# TO BE DONE
Can you turn every line of the listing below into a JSON list of strings, one string per line, leaving out blank lines?

# RECORDS SHOWN
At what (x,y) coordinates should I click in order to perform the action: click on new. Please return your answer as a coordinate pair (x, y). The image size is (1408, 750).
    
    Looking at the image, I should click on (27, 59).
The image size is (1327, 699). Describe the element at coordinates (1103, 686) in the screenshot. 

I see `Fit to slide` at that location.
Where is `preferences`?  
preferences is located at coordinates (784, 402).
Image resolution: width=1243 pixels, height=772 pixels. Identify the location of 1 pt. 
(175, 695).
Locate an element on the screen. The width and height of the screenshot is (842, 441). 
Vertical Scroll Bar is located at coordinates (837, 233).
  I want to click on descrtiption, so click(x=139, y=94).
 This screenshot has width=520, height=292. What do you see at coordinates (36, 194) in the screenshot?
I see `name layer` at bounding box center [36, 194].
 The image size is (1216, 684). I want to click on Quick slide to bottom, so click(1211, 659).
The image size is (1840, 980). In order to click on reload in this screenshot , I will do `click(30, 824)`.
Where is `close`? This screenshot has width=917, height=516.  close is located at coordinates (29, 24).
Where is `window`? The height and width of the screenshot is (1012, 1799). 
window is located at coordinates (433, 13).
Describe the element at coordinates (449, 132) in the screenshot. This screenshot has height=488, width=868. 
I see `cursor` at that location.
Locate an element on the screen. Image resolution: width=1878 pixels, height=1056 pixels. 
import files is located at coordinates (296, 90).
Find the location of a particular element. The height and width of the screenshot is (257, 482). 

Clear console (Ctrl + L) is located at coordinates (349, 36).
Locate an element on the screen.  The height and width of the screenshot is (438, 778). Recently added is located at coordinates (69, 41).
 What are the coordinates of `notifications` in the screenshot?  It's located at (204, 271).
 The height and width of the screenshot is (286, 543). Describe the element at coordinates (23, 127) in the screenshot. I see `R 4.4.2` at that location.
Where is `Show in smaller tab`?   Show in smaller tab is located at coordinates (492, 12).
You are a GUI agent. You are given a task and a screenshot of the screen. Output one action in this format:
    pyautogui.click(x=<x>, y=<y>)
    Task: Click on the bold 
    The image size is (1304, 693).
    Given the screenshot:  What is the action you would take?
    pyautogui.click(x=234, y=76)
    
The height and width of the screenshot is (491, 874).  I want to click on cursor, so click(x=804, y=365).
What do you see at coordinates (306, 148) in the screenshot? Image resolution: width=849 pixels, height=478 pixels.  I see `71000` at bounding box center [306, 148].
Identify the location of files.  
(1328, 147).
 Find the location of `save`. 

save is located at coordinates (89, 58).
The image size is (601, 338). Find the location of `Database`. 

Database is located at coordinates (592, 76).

# FULL RESPONSE
[
  "At what (x,y) coordinates should I click in order to perform the action: click on new. Please return your answer as a coordinate pair (x, y). The image size is (1408, 750).",
  "    Looking at the image, I should click on (27, 59).",
  "The image size is (1327, 699). Describe the element at coordinates (1103, 686) in the screenshot. ",
  "I see `Fit to slide` at that location.",
  "Where is `preferences`?  ",
  "preferences is located at coordinates (784, 402).",
  "Image resolution: width=1243 pixels, height=772 pixels. Identify the location of 1 pt. ",
  "(175, 695).",
  "Locate an element on the screen. The width and height of the screenshot is (842, 441). ",
  "Vertical Scroll Bar is located at coordinates (837, 233).",
  "  I want to click on descrtiption, so click(x=139, y=94).",
  " This screenshot has width=520, height=292. What do you see at coordinates (36, 194) in the screenshot?",
  "I see `name layer` at bounding box center [36, 194].",
  " The image size is (1216, 684). I want to click on Quick slide to bottom, so click(1211, 659).",
  "The image size is (1840, 980). In order to click on reload in this screenshot , I will do `click(30, 824)`.",
  "Where is `close`? This screenshot has width=917, height=516.  close is located at coordinates (29, 24).",
  "Where is `window`? The height and width of the screenshot is (1012, 1799). ",
  "window is located at coordinates (433, 13).",
  "Describe the element at coordinates (449, 132) in the screenshot. This screenshot has height=488, width=868. ",
  "I see `cursor` at that location.",
  "Locate an element on the screen. Image resolution: width=1878 pixels, height=1056 pixels. ",
  "import files is located at coordinates (296, 90).",
  "Find the location of a particular element. The height and width of the screenshot is (257, 482). ",
  "Clear console (Ctrl + L) is located at coordinates (349, 36).",
  "Locate an element on the screen.  The height and width of the screenshot is (438, 778). Recently added is located at coordinates (69, 41).",
  " What are the coordinates of `notifications` in the screenshot?  It's located at (204, 271).",
  " The height and width of the screenshot is (286, 543). Describe the element at coordinates (23, 127) in the screenshot. I see `R 4.4.2` at that location.",
  "Where is `Show in smaller tab`?   Show in smaller tab is located at coordinates (492, 12).",
  "You are a GUI agent. You are given a task and a screenshot of the screen. Output one action in this format:",
  "    pyautogui.click(x=<x>, y=<y>)",
  "    Task: Click on the bold ",
  "    The image size is (1304, 693).",
  "    Given the screenshot:  What is the action you would take?",
  "    pyautogui.click(x=234, y=76)",
  "The height and width of the screenshot is (491, 874).  I want to click on cursor, so click(x=804, y=365).",
  "What do you see at coordinates (306, 148) in the screenshot? Image resolution: width=849 pixels, height=478 pixels.  I see `71000` at bounding box center [306, 148].",
  "Identify the location of files.  ",
  "(1328, 147).",
  " Find the location of `save`. ",
  "save is located at coordinates (89, 58).",
  "The image size is (601, 338). Find the location of `Database`. ",
  "Database is located at coordinates (592, 76)."
]